# REQUIRED WORK:
Beginning at the line that holds "Screen dimensions: 349x184", transcribe each line exactly through the end of the records, and leave any pictures out.

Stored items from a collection

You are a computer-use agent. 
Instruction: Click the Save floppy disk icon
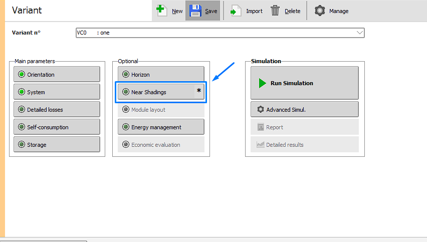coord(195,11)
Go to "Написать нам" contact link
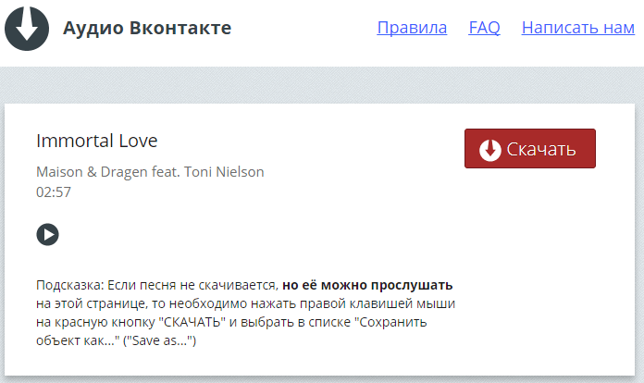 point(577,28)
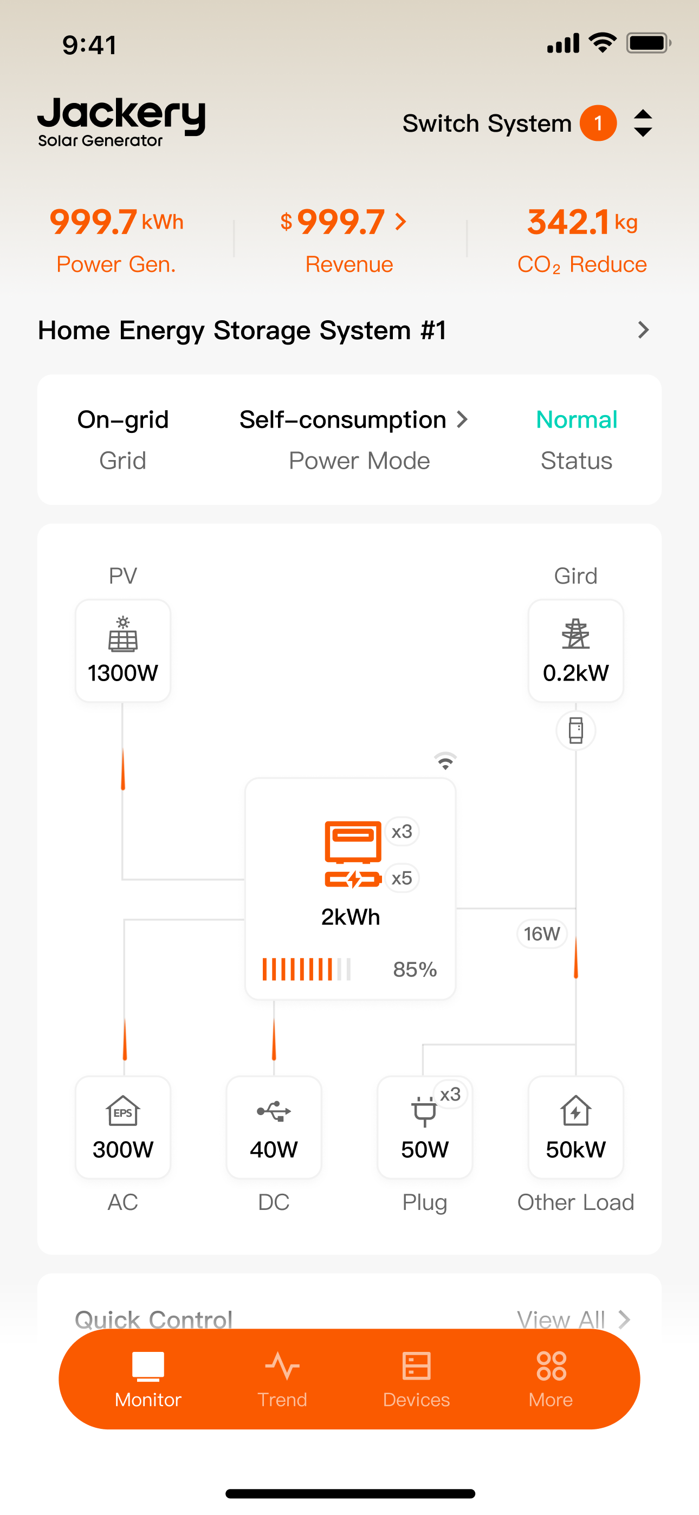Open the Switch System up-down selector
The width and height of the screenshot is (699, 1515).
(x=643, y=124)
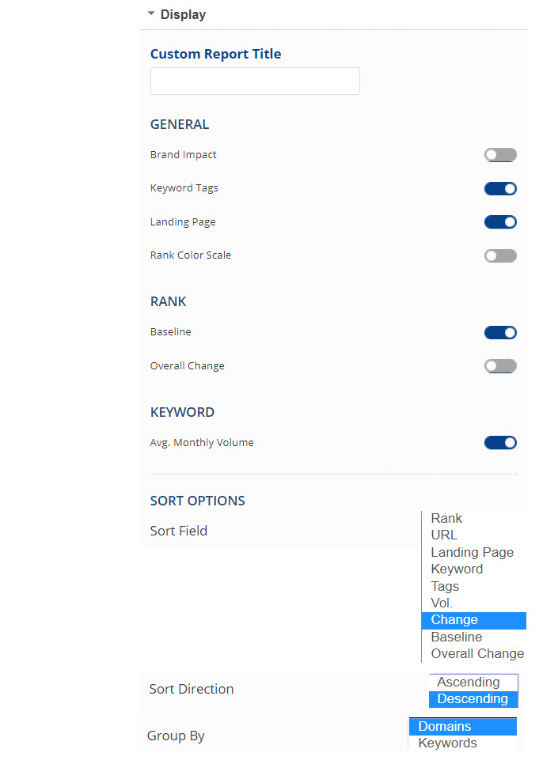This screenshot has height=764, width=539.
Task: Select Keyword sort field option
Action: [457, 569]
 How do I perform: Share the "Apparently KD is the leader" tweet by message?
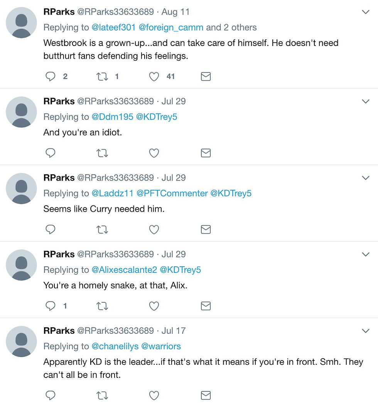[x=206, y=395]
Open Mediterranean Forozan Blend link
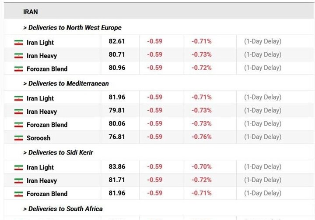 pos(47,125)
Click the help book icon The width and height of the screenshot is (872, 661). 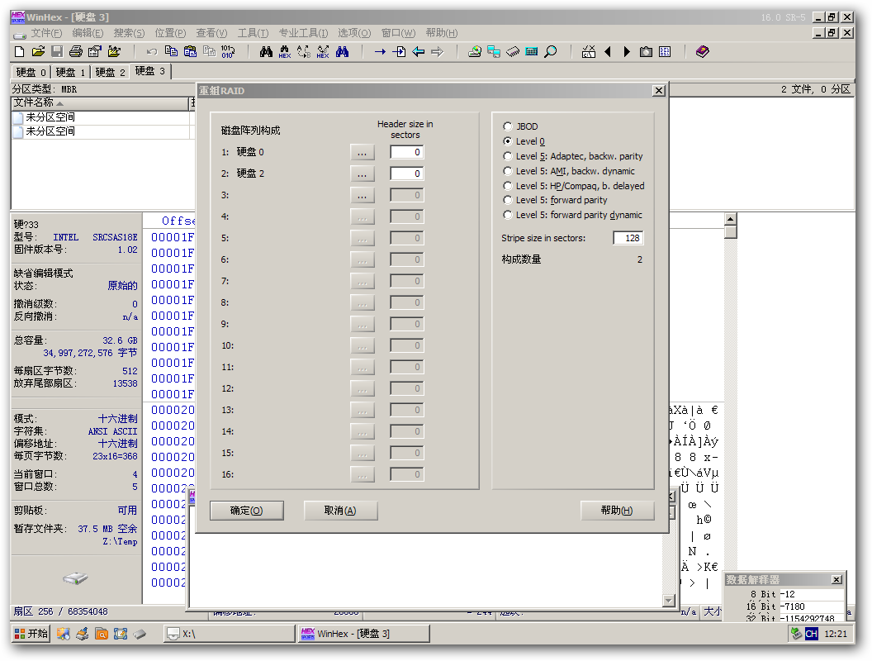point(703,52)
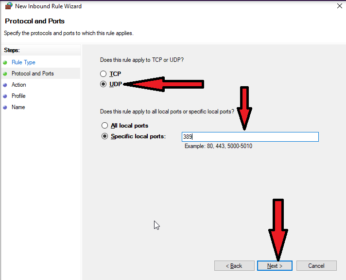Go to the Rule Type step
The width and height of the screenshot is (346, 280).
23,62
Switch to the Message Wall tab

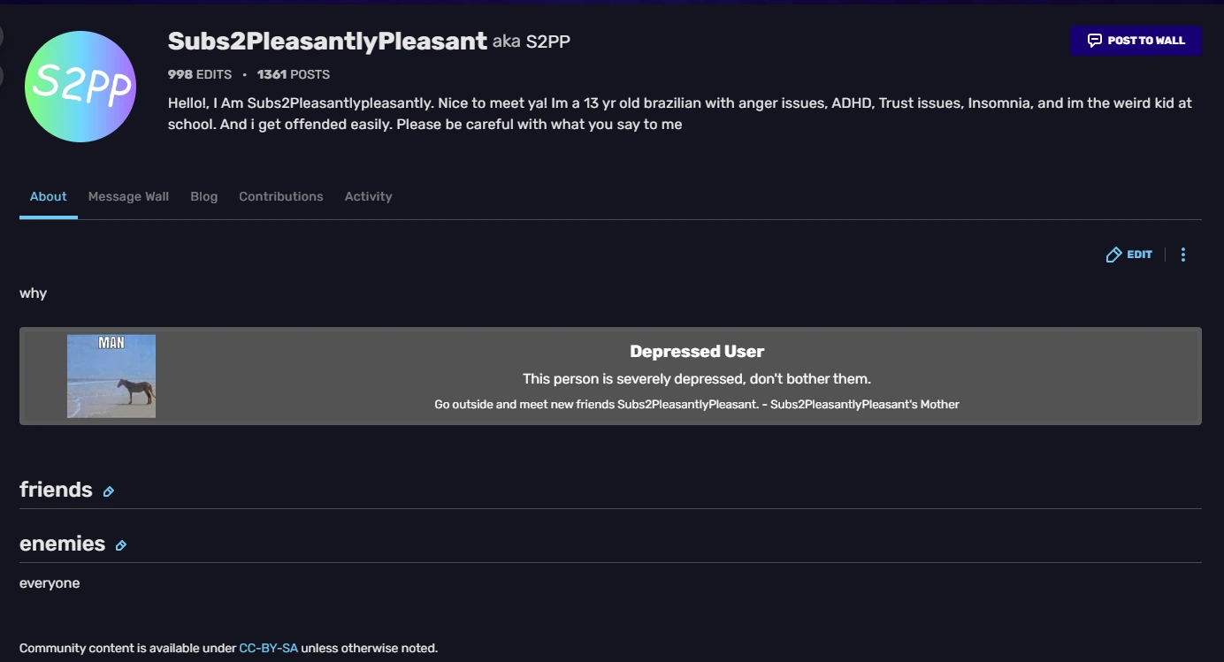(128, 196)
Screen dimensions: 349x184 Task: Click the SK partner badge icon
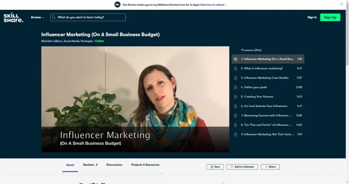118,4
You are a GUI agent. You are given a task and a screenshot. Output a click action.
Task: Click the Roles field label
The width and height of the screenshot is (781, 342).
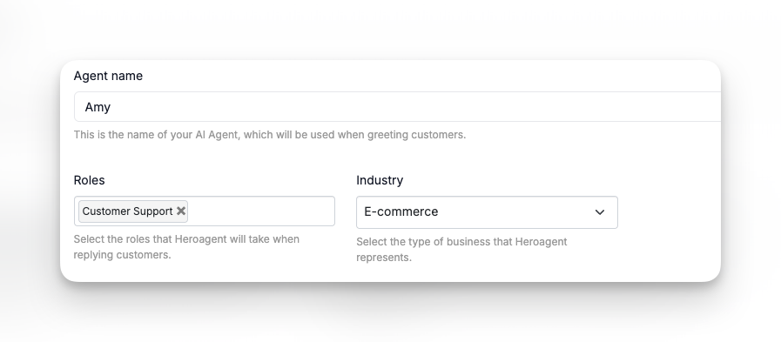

# RESULT OF THIS EXERCISE:
Screen dimensions: 349x184 Task: Click the SK partner badge icon
118,4
You are a GUI agent. You are given a task and a screenshot. Output a click action.
Task: Click the Roles field label
The width and height of the screenshot is (781, 342).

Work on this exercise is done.